**Textauszug:**
....................

Als der Brief von weiblicher Hand hier ankam, nachdem du schon abgereist warst, dacht ich mir wohl, daß Luise ihn geschrieben. Ich dachte mir aber, daß du dich, deinem angeborenen Naturtriebe gemäß, vielleicht in Hannover etwas länger, als bestimmt, aufgehalten hättest, und also der Brief ein Mahnbrief sei. Nun bist du, wie ich sehe, pünktlich und doch zu früh in der Heimath wieder angelangt. Schade! Wir hätten demnach noch gut ein paar Tage bei einander sein können. Komm nur mal wieder, wenn es dir paßt und unsere Hütte nicht grade zu voll steckt, um dich zu deiner Bequemlichkeit beherbergen zu können. Luise wird dann schon während deiner Abwesenheit für den gehörigen Verlauf der Dinge in Ebergötzen Sorge tragen.
Die beiden bekannten landwirthschaftlichen Besucher der Ausstellung in Berlin haben, fürcht ich, schlechtes Wetter getroffen daselbst; aber junge Leute, nachdem sie die fachmäßige Besichtigung vorgenommen, werden auch sonst wohl noch andere waßerdichte Locale finden, wo sie sich mit einander unterhalten können.

....................

[Gespeicherte Daten]
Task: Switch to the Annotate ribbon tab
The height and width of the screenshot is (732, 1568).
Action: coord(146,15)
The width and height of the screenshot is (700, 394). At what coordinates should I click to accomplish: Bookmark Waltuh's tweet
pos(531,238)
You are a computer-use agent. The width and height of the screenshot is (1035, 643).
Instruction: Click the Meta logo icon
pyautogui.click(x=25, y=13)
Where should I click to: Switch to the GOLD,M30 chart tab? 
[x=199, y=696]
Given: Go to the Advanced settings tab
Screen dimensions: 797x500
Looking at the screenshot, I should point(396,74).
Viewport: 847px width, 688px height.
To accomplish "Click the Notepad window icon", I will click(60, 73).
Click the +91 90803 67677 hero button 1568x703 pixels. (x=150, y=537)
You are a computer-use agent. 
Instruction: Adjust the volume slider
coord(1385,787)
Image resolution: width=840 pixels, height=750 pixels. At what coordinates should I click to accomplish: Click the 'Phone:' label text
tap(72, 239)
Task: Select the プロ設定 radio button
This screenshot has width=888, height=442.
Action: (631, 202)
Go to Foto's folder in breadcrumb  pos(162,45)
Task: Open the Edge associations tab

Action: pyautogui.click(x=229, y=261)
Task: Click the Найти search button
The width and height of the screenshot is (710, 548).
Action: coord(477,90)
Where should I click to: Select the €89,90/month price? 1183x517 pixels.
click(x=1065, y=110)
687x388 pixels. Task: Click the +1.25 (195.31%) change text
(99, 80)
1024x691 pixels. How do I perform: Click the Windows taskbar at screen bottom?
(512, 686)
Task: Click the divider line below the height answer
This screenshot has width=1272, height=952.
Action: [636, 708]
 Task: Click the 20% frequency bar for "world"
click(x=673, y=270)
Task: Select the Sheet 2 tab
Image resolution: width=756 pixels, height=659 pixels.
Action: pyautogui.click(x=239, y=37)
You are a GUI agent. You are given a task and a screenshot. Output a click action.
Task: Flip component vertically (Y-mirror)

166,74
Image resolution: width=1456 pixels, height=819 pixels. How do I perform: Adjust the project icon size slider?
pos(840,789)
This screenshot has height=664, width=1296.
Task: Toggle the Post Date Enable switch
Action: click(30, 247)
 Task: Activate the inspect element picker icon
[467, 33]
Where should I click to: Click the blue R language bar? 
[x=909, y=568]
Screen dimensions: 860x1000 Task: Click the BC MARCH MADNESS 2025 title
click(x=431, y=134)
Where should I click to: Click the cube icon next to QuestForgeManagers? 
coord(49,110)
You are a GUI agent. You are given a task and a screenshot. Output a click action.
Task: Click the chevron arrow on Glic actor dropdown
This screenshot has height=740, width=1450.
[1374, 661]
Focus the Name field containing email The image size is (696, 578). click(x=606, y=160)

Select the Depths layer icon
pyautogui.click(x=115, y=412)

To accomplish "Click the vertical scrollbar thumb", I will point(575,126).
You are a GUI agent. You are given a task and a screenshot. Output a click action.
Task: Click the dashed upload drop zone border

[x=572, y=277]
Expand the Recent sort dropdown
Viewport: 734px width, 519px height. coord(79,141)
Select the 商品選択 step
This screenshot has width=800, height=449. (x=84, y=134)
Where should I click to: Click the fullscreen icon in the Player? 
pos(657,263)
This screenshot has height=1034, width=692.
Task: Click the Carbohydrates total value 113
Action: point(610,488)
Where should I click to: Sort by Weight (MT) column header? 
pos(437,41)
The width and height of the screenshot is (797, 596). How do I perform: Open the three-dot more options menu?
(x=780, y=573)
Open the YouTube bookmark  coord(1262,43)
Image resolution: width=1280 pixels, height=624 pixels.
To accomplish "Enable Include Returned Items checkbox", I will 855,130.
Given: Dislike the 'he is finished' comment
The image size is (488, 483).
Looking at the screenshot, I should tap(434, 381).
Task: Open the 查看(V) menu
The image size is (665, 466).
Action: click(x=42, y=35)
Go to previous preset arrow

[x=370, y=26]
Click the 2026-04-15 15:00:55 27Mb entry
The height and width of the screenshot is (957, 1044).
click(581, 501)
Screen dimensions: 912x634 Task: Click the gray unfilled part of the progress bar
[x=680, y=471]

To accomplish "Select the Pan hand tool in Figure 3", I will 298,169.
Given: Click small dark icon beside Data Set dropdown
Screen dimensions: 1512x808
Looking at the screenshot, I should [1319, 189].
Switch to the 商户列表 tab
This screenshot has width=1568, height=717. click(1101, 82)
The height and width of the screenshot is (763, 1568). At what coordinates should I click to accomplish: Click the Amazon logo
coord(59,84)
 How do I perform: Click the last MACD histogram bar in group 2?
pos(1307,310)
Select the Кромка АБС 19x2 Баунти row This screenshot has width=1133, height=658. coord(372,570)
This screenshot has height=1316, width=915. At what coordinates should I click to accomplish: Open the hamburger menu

....................

**Ziel der Aufgabe:**
Gib die Stelle aus dem Brief wortgetreu wieder, beginnend mit „Die beiden bekannten“ und fortlaufend bis einschließlich „einander unterhalten können.“.

**Lösung der Aufgabe:**
Die beiden bekannten landwirthschaftlichen Besucher der Ausstellung in Berlin haben, fürcht ich, schlechtes Wetter getroffen daselbst; aber junge Leute, nachdem sie die fachmäßige Besichtigung vorgenommen, werden auch sonst wohl noch andere waßerdichte Locale finden, wo sie sich mit einander unterhalten können.